Trailer Maintenance: The Compliance Area Everyone Forgets
Trailers get neglected. They sit in yards between loads, don't get the same attention as the tractors, and somehow end up being the unit that causes the OOS violation. Sound familiar? Every fleet we talk to has at least one forgotten trailer out back with expired inspection and bald tires.
Key Requirements
- Annual DOT inspection — same requirement as tractors. Every trailer needs one.
- DVIRs — drivers must include the trailer in their post-trip report when pulling one.
- PM schedule — trailers need their own maintenance schedule, separate from tractors.
- Lighting — all required lights must be operational: markers, tail lights, turn signals, clearance lights, reflectors.

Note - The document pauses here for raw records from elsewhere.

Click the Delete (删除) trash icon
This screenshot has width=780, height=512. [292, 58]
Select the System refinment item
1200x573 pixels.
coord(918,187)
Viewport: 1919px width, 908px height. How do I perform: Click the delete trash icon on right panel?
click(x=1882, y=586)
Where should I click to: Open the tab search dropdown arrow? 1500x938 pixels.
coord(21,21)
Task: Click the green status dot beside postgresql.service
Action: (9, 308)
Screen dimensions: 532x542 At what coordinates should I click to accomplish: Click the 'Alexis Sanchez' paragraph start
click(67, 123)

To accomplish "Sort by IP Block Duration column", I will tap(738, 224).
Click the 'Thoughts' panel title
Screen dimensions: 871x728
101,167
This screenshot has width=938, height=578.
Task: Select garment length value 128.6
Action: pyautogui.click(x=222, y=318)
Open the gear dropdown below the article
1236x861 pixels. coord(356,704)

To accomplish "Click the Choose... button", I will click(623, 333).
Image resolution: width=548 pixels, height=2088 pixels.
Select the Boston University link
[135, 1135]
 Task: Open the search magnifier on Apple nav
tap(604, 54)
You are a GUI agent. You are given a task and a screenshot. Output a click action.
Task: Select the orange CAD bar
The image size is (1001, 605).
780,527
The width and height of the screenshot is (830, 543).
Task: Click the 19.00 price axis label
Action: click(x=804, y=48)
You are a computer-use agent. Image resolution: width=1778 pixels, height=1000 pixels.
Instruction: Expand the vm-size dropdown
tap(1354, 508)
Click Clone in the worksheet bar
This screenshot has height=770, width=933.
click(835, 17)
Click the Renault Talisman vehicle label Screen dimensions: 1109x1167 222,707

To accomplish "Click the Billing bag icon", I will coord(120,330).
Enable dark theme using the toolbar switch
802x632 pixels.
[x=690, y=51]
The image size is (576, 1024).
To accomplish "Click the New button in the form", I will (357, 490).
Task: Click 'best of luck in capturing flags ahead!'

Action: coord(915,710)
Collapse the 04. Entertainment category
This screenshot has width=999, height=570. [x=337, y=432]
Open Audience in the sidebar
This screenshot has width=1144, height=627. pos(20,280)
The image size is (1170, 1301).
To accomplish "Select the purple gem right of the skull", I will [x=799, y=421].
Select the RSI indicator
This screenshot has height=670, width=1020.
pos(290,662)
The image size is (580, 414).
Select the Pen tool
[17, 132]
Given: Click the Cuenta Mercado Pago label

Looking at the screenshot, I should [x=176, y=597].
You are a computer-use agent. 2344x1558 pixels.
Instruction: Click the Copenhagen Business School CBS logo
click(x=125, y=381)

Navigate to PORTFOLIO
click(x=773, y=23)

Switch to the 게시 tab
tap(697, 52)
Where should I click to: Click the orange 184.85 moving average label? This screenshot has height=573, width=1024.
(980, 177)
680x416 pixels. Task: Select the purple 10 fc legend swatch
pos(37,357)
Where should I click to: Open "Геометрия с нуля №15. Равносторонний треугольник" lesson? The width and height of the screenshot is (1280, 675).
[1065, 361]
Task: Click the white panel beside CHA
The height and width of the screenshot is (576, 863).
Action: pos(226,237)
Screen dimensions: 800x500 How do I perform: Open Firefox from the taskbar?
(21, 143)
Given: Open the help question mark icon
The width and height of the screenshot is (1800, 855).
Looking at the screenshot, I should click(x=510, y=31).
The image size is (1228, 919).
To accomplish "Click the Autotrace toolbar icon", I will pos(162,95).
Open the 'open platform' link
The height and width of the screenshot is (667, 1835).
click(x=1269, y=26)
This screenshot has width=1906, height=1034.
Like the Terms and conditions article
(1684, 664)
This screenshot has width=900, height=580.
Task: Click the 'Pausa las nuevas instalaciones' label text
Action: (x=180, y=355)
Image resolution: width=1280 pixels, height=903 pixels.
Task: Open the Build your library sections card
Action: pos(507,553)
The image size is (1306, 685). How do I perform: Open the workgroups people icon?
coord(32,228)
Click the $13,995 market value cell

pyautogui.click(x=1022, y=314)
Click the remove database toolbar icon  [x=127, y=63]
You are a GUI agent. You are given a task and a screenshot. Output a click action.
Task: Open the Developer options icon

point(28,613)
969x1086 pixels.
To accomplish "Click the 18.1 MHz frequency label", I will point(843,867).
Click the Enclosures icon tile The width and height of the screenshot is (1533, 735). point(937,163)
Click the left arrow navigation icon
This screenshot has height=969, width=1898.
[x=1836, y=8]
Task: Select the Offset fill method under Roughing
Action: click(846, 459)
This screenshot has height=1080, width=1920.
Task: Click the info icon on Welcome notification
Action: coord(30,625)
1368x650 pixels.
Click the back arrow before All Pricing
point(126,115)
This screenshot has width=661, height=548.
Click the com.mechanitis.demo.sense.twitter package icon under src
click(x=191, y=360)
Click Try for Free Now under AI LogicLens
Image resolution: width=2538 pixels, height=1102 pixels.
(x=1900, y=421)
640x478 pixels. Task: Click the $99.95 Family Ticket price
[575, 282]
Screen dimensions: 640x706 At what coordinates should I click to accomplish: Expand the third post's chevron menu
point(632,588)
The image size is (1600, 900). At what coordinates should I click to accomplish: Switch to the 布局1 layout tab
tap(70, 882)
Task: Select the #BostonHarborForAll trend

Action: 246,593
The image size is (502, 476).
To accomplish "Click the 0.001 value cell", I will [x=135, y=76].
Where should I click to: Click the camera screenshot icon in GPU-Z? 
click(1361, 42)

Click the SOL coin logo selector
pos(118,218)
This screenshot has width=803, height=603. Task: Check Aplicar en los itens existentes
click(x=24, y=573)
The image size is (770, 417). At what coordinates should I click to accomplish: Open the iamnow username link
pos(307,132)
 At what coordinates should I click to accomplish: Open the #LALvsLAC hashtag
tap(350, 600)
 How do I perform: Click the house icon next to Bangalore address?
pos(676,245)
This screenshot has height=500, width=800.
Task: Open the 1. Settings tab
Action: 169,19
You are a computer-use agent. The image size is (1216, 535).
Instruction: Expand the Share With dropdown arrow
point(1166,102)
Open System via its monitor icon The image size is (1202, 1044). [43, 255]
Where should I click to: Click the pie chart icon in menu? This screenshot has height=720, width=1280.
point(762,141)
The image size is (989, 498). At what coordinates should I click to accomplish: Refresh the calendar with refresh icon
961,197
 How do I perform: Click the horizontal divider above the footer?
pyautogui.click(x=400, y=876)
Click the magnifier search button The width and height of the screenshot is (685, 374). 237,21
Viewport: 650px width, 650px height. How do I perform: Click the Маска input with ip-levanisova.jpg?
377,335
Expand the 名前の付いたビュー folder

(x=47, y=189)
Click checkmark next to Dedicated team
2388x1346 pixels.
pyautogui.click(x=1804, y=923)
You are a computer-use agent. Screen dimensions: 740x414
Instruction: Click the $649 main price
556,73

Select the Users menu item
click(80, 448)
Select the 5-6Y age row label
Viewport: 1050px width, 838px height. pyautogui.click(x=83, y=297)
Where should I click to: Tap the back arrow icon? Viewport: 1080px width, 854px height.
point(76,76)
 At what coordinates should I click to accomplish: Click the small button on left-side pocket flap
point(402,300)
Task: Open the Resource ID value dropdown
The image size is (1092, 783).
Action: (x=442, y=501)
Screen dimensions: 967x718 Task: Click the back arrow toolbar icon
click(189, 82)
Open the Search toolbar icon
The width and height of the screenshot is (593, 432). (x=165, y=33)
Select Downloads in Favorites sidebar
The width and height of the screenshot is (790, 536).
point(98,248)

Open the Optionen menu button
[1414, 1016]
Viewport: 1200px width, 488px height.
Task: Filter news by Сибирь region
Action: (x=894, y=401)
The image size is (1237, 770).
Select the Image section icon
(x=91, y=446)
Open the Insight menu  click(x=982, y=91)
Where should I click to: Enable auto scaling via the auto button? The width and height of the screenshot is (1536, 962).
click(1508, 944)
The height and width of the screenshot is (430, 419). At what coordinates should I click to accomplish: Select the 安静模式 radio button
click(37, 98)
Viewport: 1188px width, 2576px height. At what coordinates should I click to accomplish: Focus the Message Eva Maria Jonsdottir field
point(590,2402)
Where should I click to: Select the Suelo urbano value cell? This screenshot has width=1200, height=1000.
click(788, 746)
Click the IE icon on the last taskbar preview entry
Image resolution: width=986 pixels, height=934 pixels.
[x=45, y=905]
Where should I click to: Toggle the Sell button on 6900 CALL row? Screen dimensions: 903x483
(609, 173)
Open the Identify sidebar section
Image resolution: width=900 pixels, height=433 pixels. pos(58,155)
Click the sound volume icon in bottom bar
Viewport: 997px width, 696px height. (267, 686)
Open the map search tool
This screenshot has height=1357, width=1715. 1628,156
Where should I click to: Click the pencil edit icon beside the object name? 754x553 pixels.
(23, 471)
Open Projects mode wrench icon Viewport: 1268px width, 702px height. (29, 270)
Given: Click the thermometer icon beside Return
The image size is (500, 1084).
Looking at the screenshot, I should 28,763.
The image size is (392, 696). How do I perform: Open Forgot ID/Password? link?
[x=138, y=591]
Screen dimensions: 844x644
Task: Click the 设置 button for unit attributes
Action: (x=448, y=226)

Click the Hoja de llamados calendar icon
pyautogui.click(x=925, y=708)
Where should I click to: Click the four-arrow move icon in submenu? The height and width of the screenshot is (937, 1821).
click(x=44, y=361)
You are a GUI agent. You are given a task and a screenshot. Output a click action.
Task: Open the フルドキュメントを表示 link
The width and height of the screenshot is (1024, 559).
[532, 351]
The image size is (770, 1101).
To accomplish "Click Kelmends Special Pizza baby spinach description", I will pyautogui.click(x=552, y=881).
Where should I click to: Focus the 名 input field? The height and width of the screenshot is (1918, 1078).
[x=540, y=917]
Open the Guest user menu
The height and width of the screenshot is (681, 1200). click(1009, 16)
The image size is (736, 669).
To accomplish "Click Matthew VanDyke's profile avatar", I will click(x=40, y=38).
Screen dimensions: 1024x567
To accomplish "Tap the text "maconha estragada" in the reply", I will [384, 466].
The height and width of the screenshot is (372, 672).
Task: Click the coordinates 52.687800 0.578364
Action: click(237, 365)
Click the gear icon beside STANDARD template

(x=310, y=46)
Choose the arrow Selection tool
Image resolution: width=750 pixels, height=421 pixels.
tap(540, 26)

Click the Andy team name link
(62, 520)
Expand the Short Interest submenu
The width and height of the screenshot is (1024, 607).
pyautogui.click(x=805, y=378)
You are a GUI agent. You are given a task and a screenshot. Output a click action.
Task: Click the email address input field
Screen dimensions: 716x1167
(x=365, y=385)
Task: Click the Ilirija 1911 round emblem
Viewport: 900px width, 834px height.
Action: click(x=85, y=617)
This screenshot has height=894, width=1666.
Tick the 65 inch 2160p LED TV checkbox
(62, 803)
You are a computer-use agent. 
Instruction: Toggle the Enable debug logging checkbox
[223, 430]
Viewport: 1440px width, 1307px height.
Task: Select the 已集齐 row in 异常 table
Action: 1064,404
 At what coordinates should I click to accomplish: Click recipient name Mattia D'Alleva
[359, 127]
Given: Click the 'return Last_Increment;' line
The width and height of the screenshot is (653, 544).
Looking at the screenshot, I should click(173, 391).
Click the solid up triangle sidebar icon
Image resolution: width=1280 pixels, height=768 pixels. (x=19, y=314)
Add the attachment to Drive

- Brakes — trailer brakes go out of adjustment faster than tractor brakes because they're not used as aggressively (they're on the rear of load distribution).
The Lighting Problem
Trailer lights take a beating. They get banged up at loading docks, corroded by road salt, and unplugged when trailers sit disconnected. Every time a trailer gets connected, the driver should check all lights. Every. Single. Time.
Intermodal and Leased Trailers
If you're pulling trailers you don't own — intermodal containers, leased trailers, customer drops — you're still responsible for the DVIR and roadworthiness while it's attached to your tractor. The trailer owner is responsible for the annual inspection, but you're responsible for not pulling an unsafe trailer.
Check the inspection decal before hooking up. Check the lights and tires before leaving the yard. If something's wrong, refuse it. The violation goes on your CSA, not the trailer owner's.